The city in Louisiana is one of about twenty American cities that are expanding or developing streetcar systems. Streetcars are usually powered by overhead lines that carry electricity. Dominic Moncada from the Regional Transit Authority in New Orleans explains why more cities are turning to streetcars.
DOMINIC MONCADA: "With gas prices constantly increasing, a lot of public transit agencies are trying to find ways to modernize their system -- anything that has a better cost benefit for an agency."
New Orleans is laying down new tracks to expand its system. Other cities including San Francisco, California and Portland, Oregon, are also expanding their systems. In Portland, a streetcar line opened in two thousand one. It covers six-and-a-half kilometers and has about twelve thousand daily riders. A second line is set to open this year.
CHRISTOPHER CRUISE:Do you ride a bike to work or to get around town? Local officials in Washington, DC, wish more people would. The city government in the District of Columbia started the Bikeshare program in September of two thousand ten. Today, there are more than one hundred thirty stations around the city where members can get or return a bike. In all, the nation's capital and neighboring Arlington, Virginia, have more than one thousand Bikeshare bicycles.
FEMALE RIDER: "I love it. I use it every single day to get to school."
People can buy memberships for a single day, three days, one month or a full year. Chris Holben is the project director of Washington's Capital Bikeshare program.
CHRIS HOLBEN: "We have about twenty thousand annual members who can walk up take a bike out. We also had about ninety thousand visitors use our bikes. Those were tourists or people here for the day".

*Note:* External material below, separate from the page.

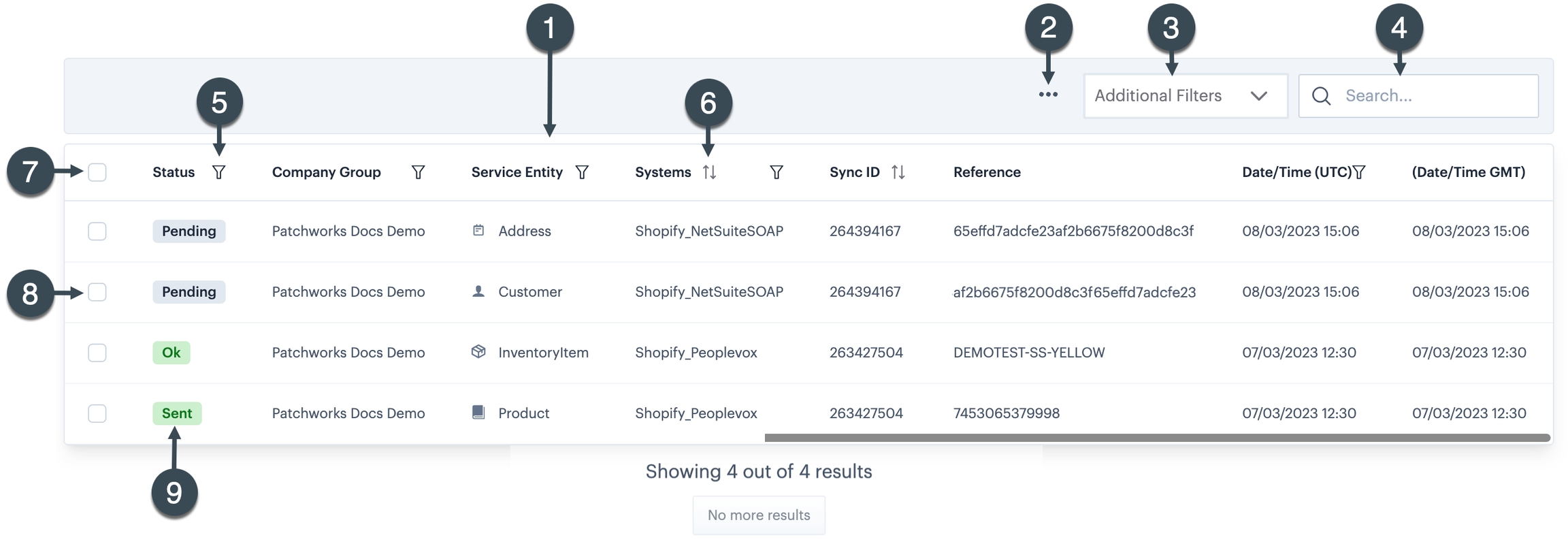Check the Address row checkbox
This screenshot has width=1568, height=546.
tap(97, 231)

People used the bikes for one million rides during the last year. Mr. Holben says this works out to fifty thousand fewer automobile trips. A survey showed that five percent of members would have used cars had bikes not been available.

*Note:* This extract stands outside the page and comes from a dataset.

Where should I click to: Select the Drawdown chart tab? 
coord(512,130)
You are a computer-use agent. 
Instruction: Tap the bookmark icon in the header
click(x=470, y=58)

In addition to Arlington, two other Washington suburbs have agreed to join the network: Montgomery County, Maryland, and Alexandria, Virginia. The program is expected to grow to almost three hundred stations and almost three thousand bikes by the end of this year.
You can watch a video about Capital Bikeshare at voaspecialenglish.com.
FAITH LAPIDUS: Our program was written and produced by Brianna Blake, with reporting by Kane Farabaugh, Selah Hennessy and Muhammad Atif. I'm Faith Lapidus.
CHRISTOPHER CRUISE: And I'm Christopher Cruise. You can find texts and MP3s of our programs, along with English teaching activities, at voaspecialenglish.com. Join us again next week for THIS IS AMERICA in VOA Special English.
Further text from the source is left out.